An exact copy of the listing below is required, minus its pictures.
*** Opening DATA EXTRACT ***
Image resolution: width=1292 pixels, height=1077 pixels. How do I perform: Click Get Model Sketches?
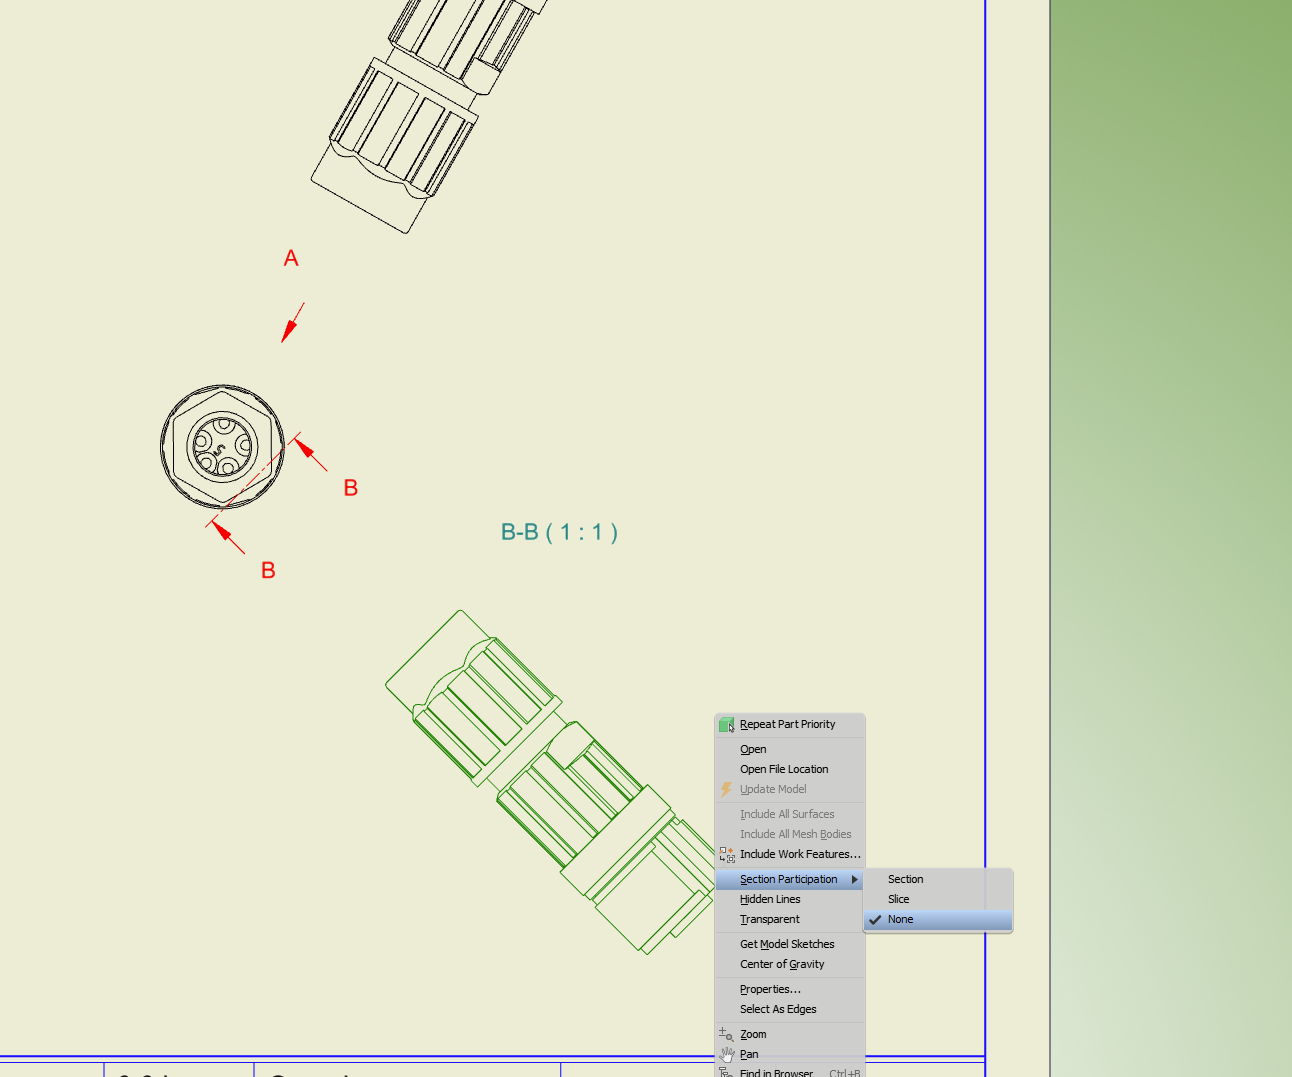(787, 944)
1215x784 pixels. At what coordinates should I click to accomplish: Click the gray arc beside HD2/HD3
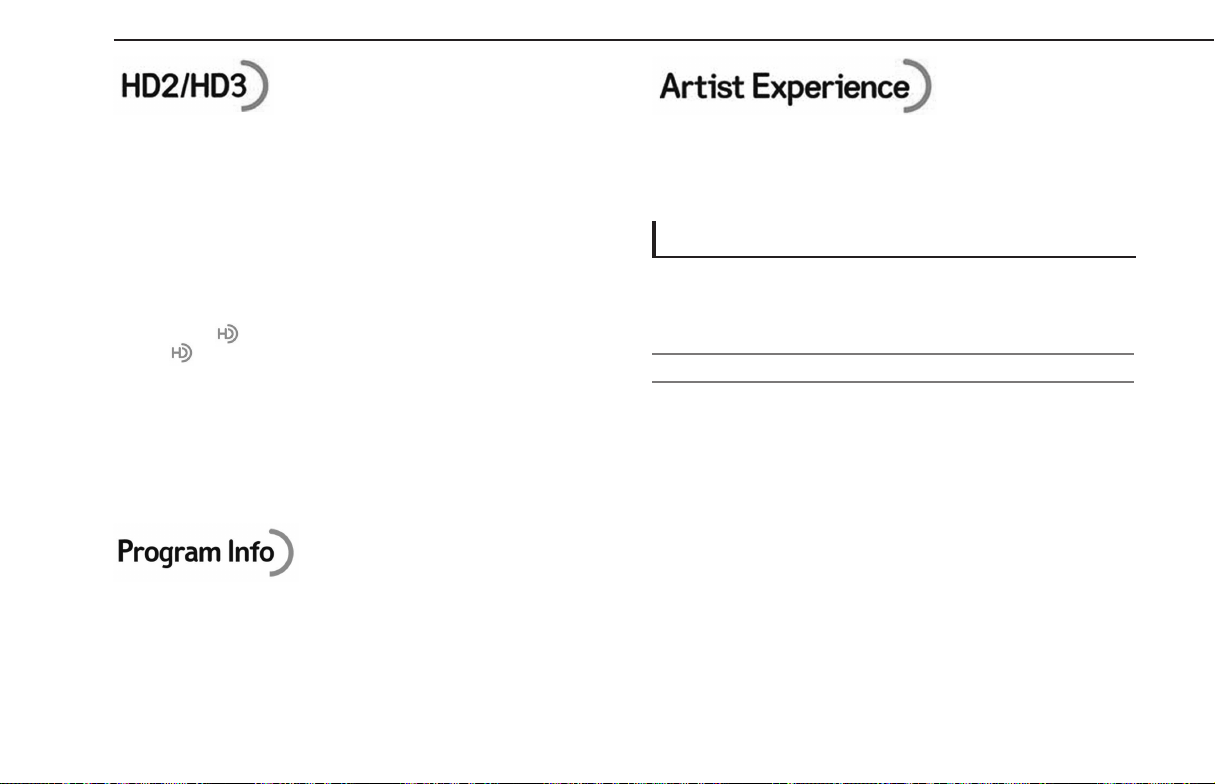256,87
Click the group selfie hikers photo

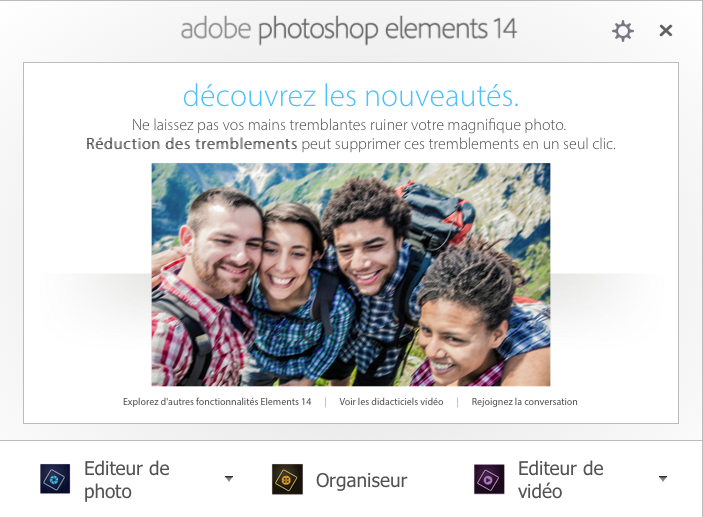[x=351, y=274]
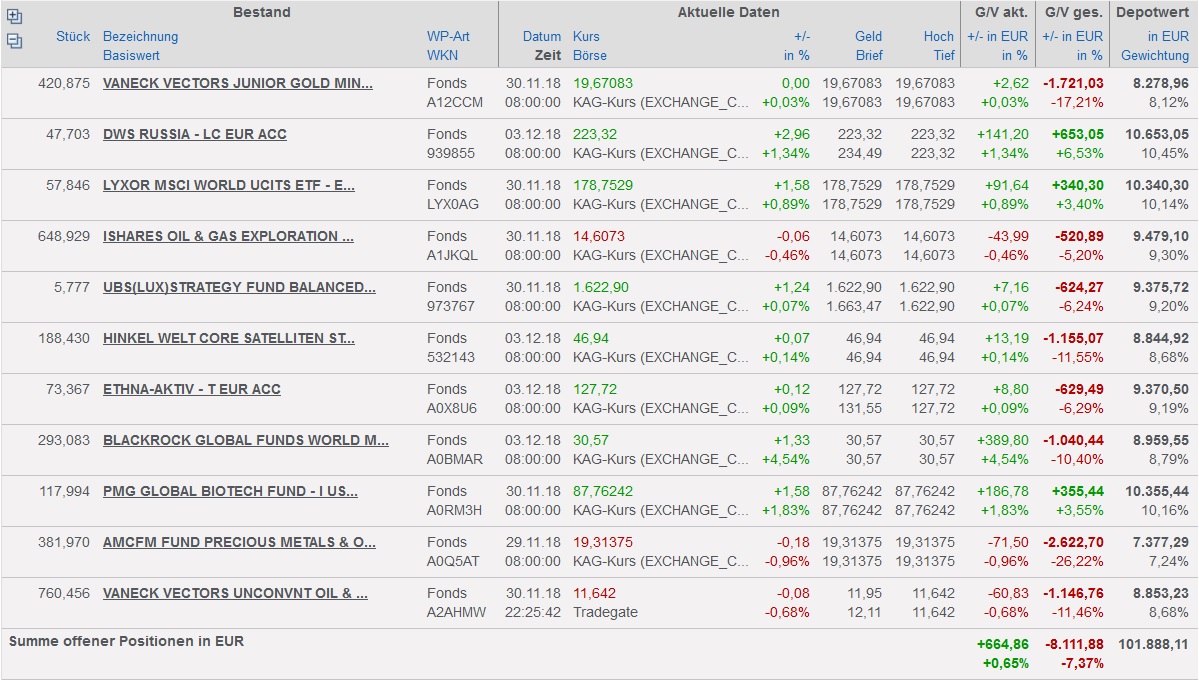Sort by Gewichtung column header
This screenshot has width=1199, height=680.
pyautogui.click(x=1154, y=55)
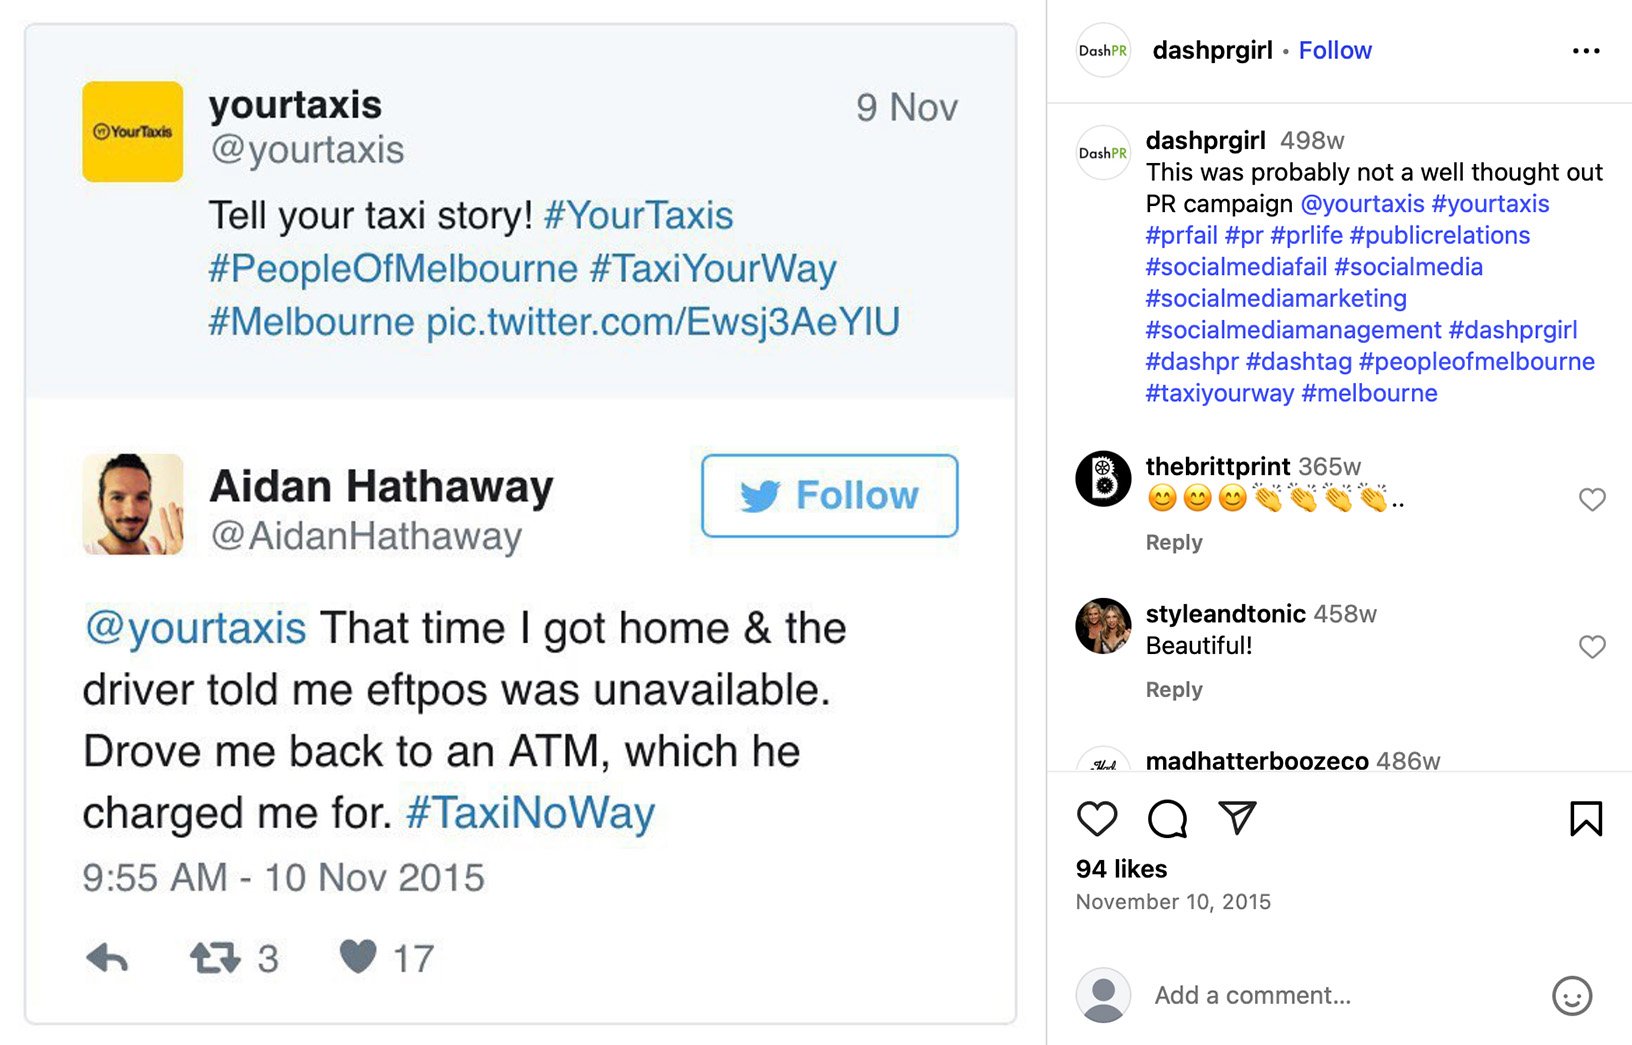Viewport: 1632px width, 1045px height.
Task: Click the Twitter bird logo in the Follow button
Action: tap(759, 494)
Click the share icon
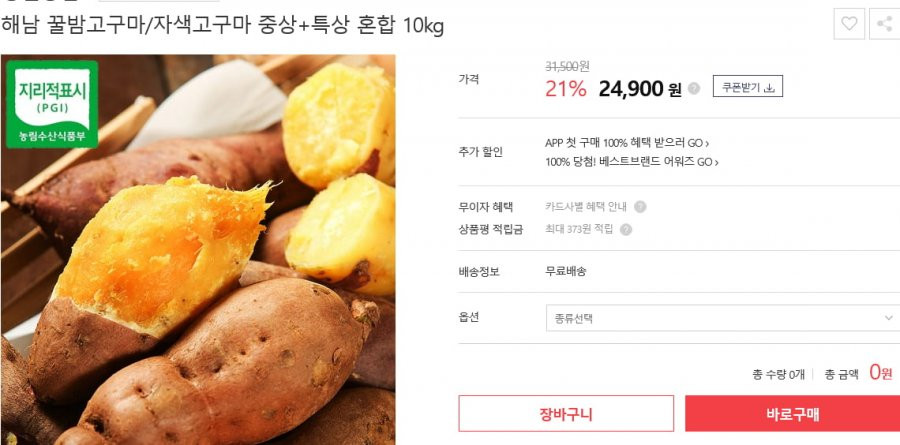900x445 pixels. pyautogui.click(x=885, y=24)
*** Closing DATA EXTRACT ***
> YOUR SOLUTION
Image resolution: width=1292 pixels, height=1077 pixels. How do I perform: Click Get Model Sketches?
(787, 944)
1215x784 pixels. At what coordinates should I click to accomplish: Click the gray arc beside HD2/HD3
256,87
Click the group selfie hikers photo

[x=351, y=274]
Sort by Gewichtung column header
This screenshot has width=1199, height=680.
pyautogui.click(x=1154, y=55)
Viewport: 1632px width, 1045px height.
Task: Click the Twitter bird logo in the Follow button
Action: tap(759, 494)
Click the share icon
900x445 pixels. pyautogui.click(x=885, y=24)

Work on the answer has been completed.